In a post on X on Saturday, Scaramucci wrote that Vance is “halfway through the woodchipper right now,” framing the Pope episode as a deliberate strike on Vance rather than a stray culture-war jab. Scaramucci said Vance’s conversion to Catholicism and new book about it make him an easy target for Trump’s pressure tactics.

How Trump Is Maneuvering Vances Position

Scaramucci’s read is that Trump’s move doesn’t just needle Catholic leadership; it also forces Vance into a posture of submission that plays poorly with the faith narrative he has been building. He pointed to Vance being pushed onto Bret Baier’s show, describing it as a public display meant to show who controls the relationship.

The dynamic, as Scaramucci laid it out, is less about theology than hierarchy inside the GOP. He said Trump wants to be the party’s final Republican president and has no interest in grooming successors such as Vance or Sen. Marco Rubio (R-Fla.).

That internal dominance theme matches Scaramucci’s other political framing: Trump can create an exit lane when it suits him, then declare the outcome a win on his own timing. In Scaramucci’s separate market-focused commentary, he described an “off-ramp” concept where Trump can shift the storyline abruptly and markets reprice around the new script.

What Scaramuccis Insights Mean For Markets

Scaramucci has tied this style of narrative control to trading behavior, arguing that investors watch politics for cues while politicians watch markets for validation. In that framework, the market becomes the scoreboard for whether Trump is choosing escalation or a de-escalation path.

In his energy-market sequence, Scaramucci described steps he believes could reduce risk premiums if fighting stops: reopening the Strait, naval escort arrangements involving France and the U.S., and an insurance backstop aimed at lowering crude. He has also argued that oil flows don’t truly normalize until hostilities end.

Scaramucci connected that market sensitivity to a timeline assertion from Mike Novogratz, saying Novogratz expects the conflict to be broadly wrapped up within a week. Scaramucci added that Trump could brand that outcome a win and trigger a rally that looks “like that was the plan all along.”

Back in the Vance critique, Scaramucci said the “real move” for the senator would be resignation, but he dismissed that as unlikely. According to X, Scaramucci argued Vance is too ambitious and too calculating to walk away.

Geopolitical Tensions Impacting Energy Markets

This commentary comes as Anthony Scaramucci has previously discussed how the Trump administration allegedly pivoted away from releasing Epstein files, using military action as a distraction. He emphasized that the rising cost of fuel, nearing $8 a gallon, has become a critical issue that could sway public opinion against Trump as families face $120 fill-ups during celebrations.

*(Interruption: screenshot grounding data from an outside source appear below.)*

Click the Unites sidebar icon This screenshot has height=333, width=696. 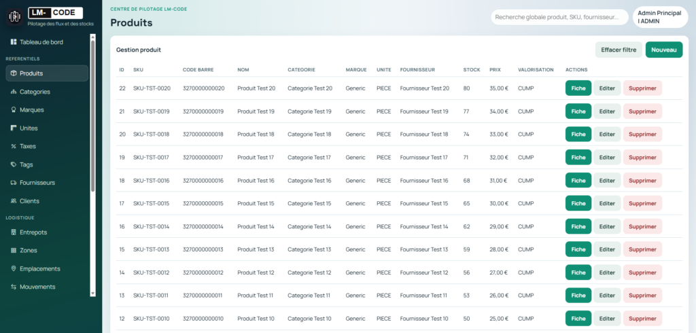[x=14, y=128]
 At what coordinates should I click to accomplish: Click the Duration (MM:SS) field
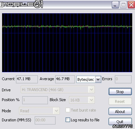[x=45, y=120]

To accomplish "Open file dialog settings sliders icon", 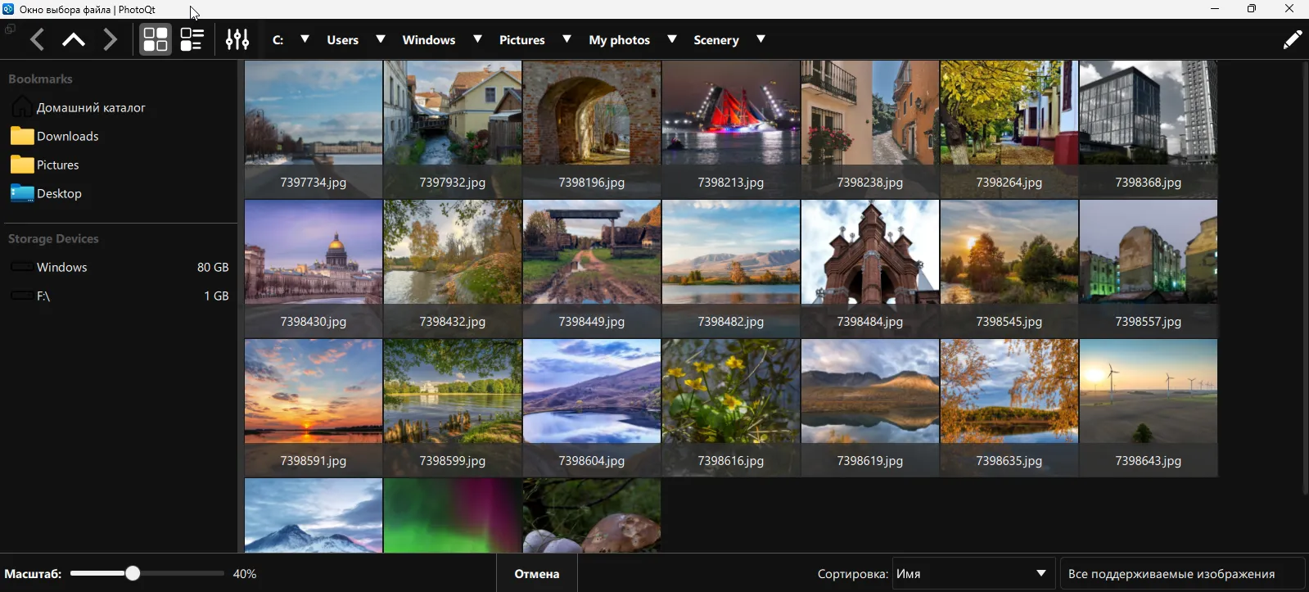I will (237, 39).
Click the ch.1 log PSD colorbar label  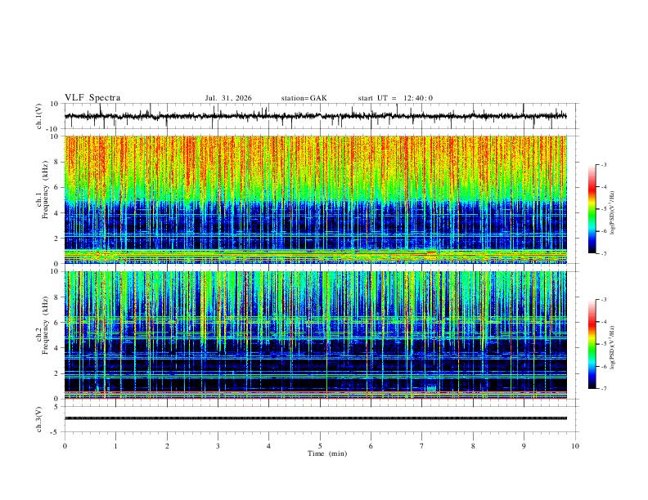pyautogui.click(x=613, y=213)
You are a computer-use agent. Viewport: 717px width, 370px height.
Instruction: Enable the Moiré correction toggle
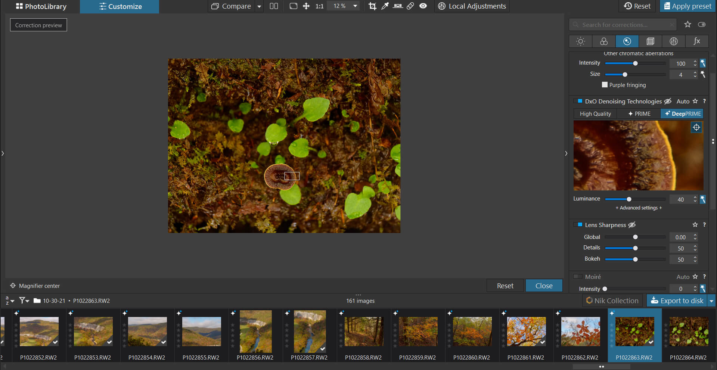coord(578,277)
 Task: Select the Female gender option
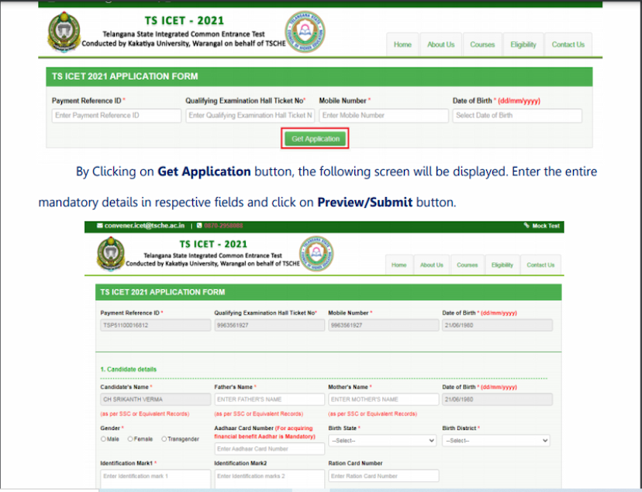[x=131, y=439]

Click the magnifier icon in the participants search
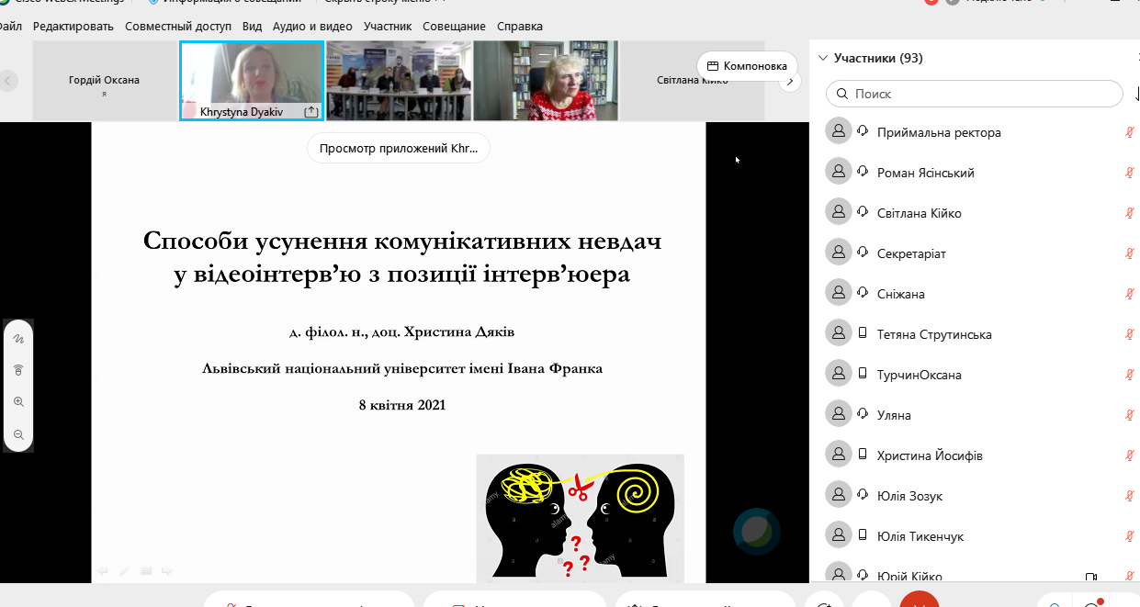click(841, 94)
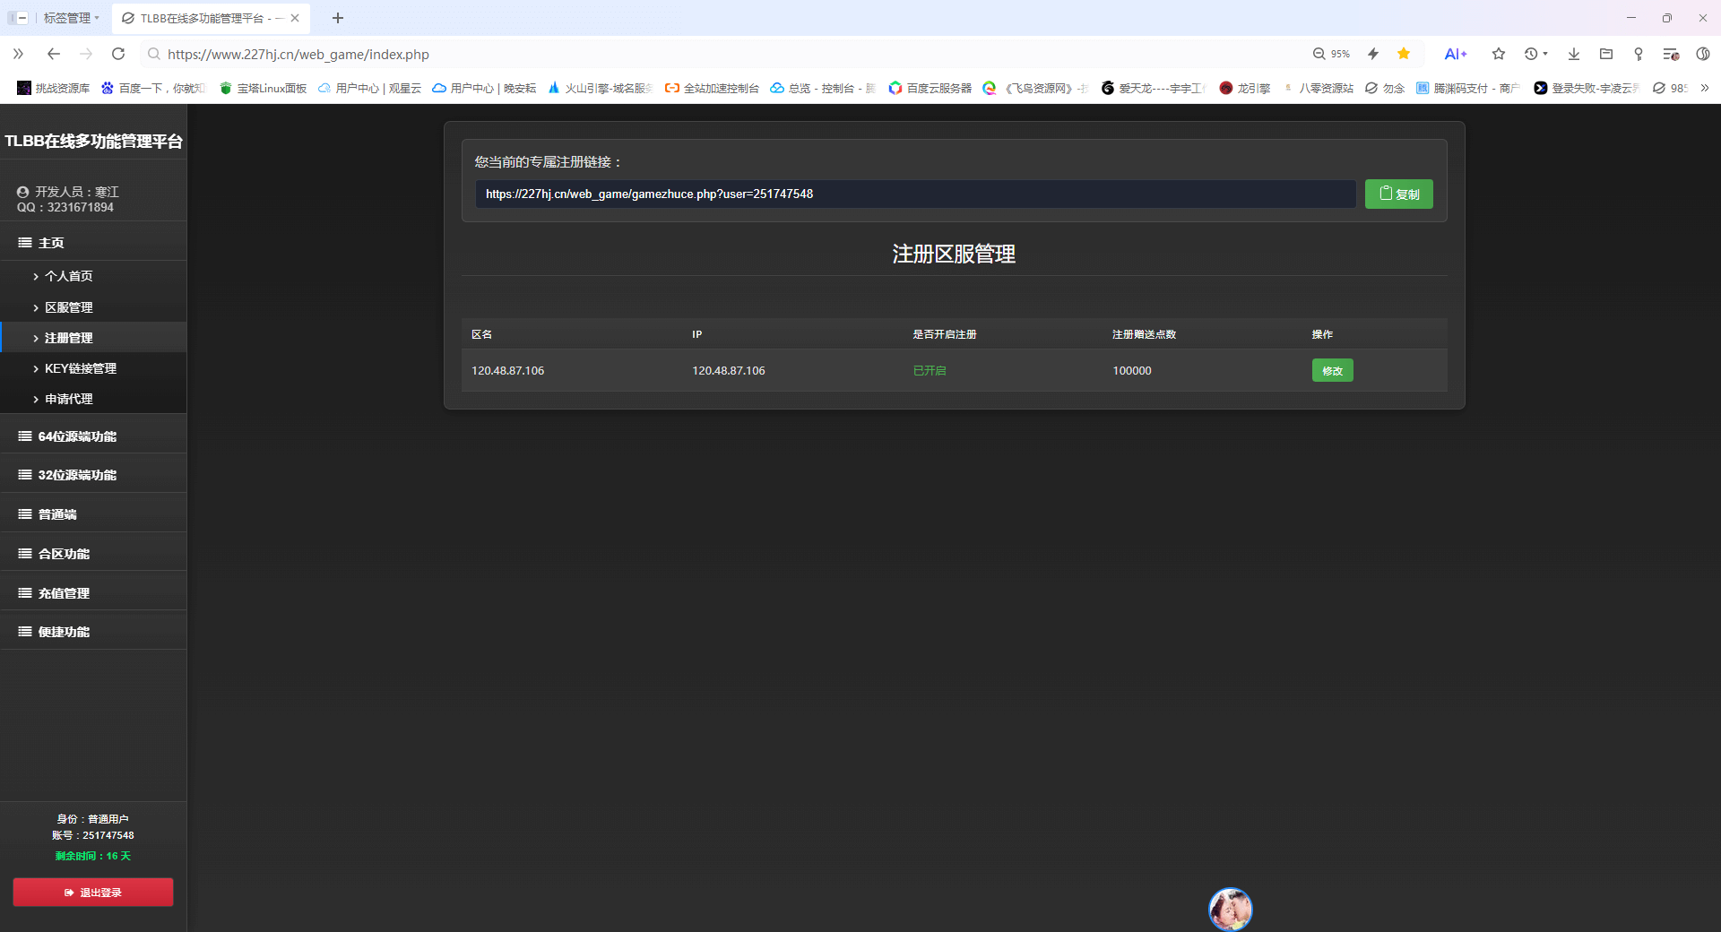Expand the 32位源端功能 sidebar section
Viewport: 1721px width, 932px height.
point(77,475)
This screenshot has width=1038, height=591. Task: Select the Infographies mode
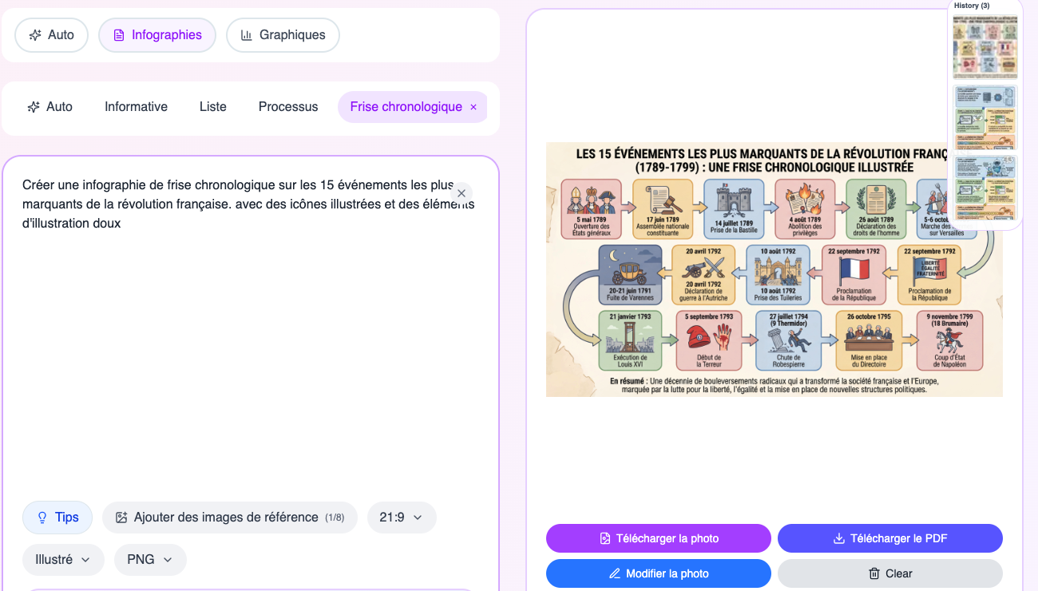(157, 35)
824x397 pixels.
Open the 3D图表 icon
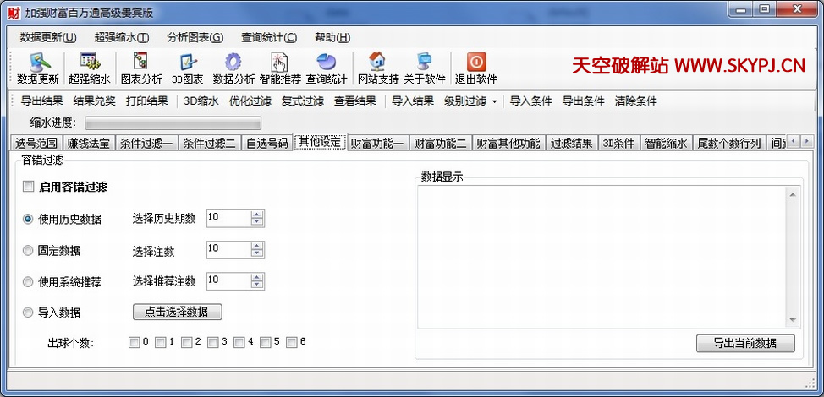point(188,63)
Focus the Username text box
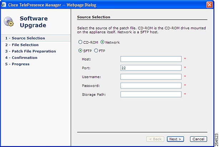The image size is (219, 147). click(x=151, y=77)
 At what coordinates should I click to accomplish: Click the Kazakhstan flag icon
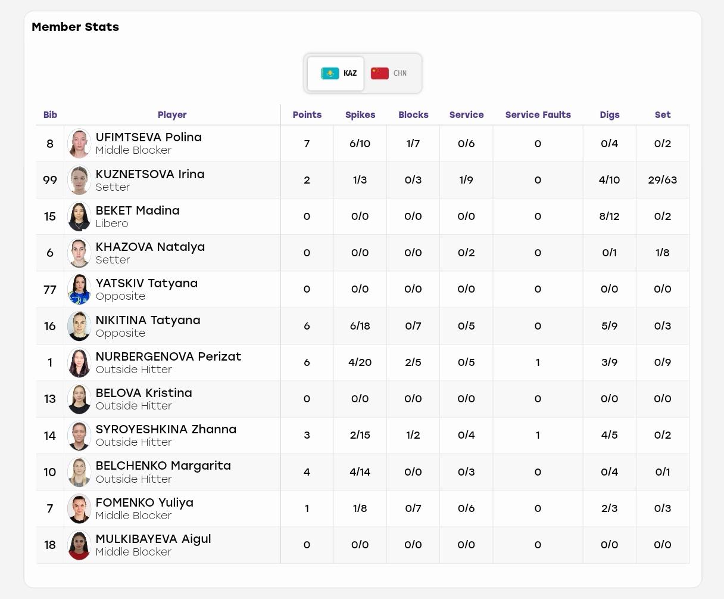pos(330,73)
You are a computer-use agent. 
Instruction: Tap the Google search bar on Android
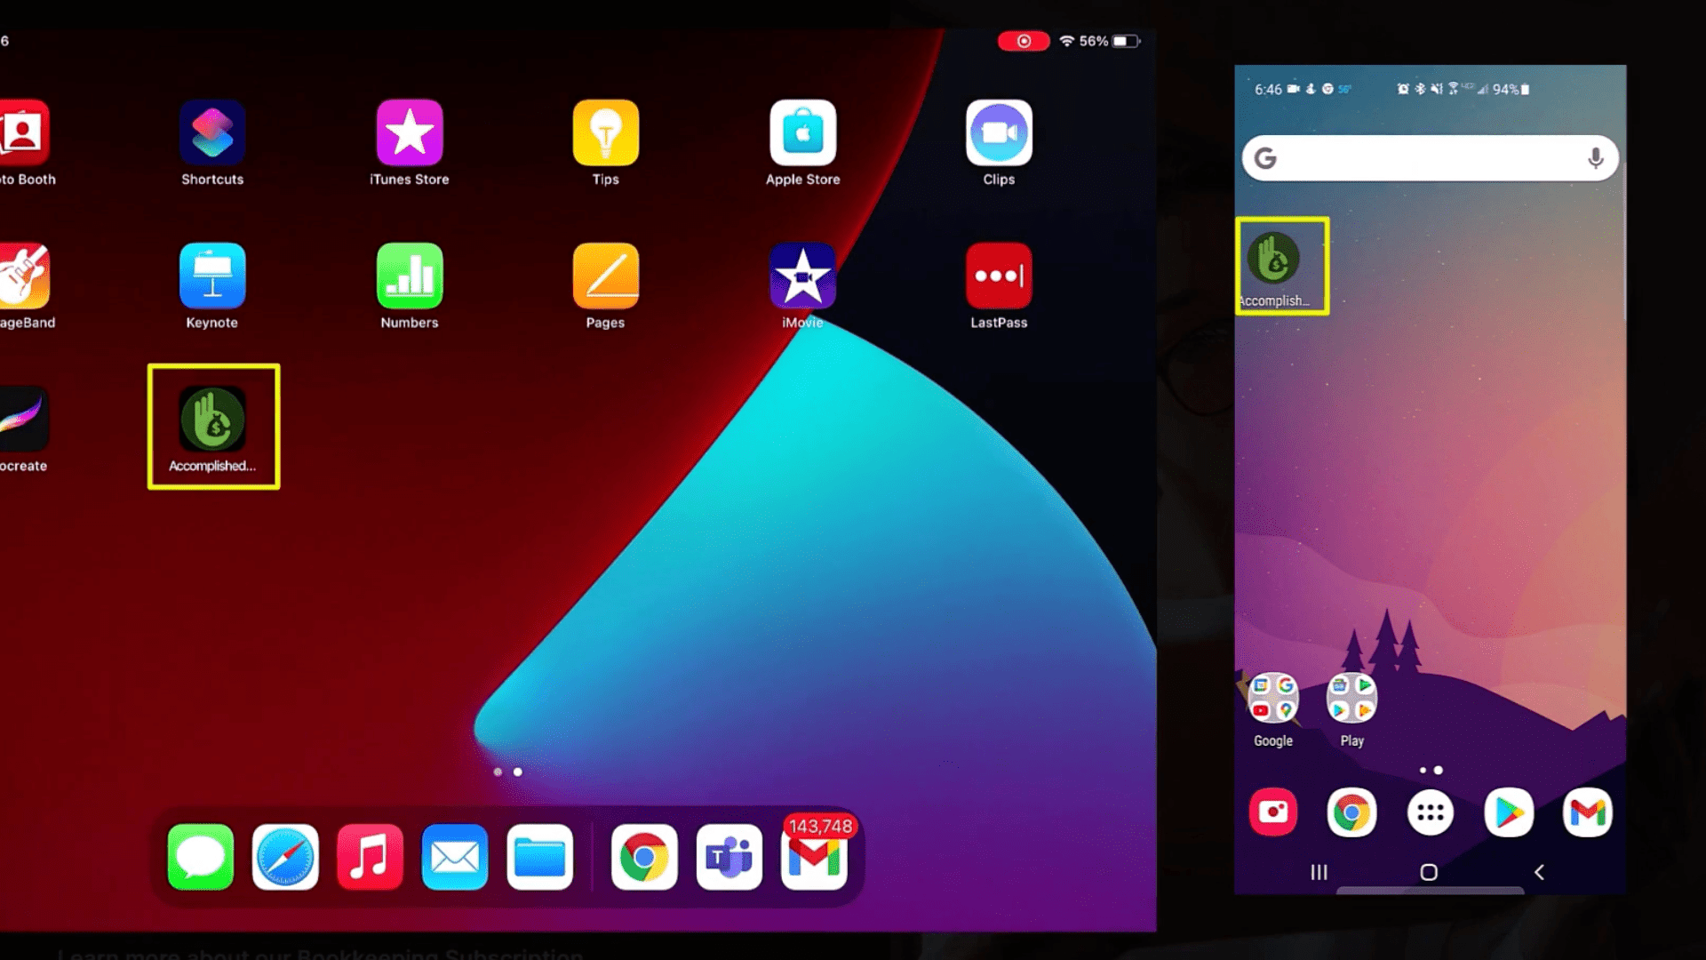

Scaramucci’s insights reflect a broader concern about how geopolitical tensions, particularly in the Strait of Hormuz, can impact energy markets, which he describes as a key channel for translating political actions into market behavior. This context underscores how Trump’s maneuvers may not only affect political dynamics but also resonate deeply within economic environments.

The Energy Risk That Investors Can’t Ignore

Scaramucci’s war-and-markets thread put energy at the center of how geopolitics hits portfolios, especially with shipping risk around the Strait of Hormuz. He has also warned in earlier comments that a U.S. strike on Iran could jolt oil sharply higher.

He went further in that earlier chain-of-events framing, arguing military action could spur pressure to loosen constraints on Russian oil, a shift he said would help Moscow while complicating U.S. operations in the region. For Scaramucci, the same political instinct he sees in Trump’s treatment of Vance shows up in global crises too: set the terms, force compliance, then pivot to a victory lap when the pricing tape allows it.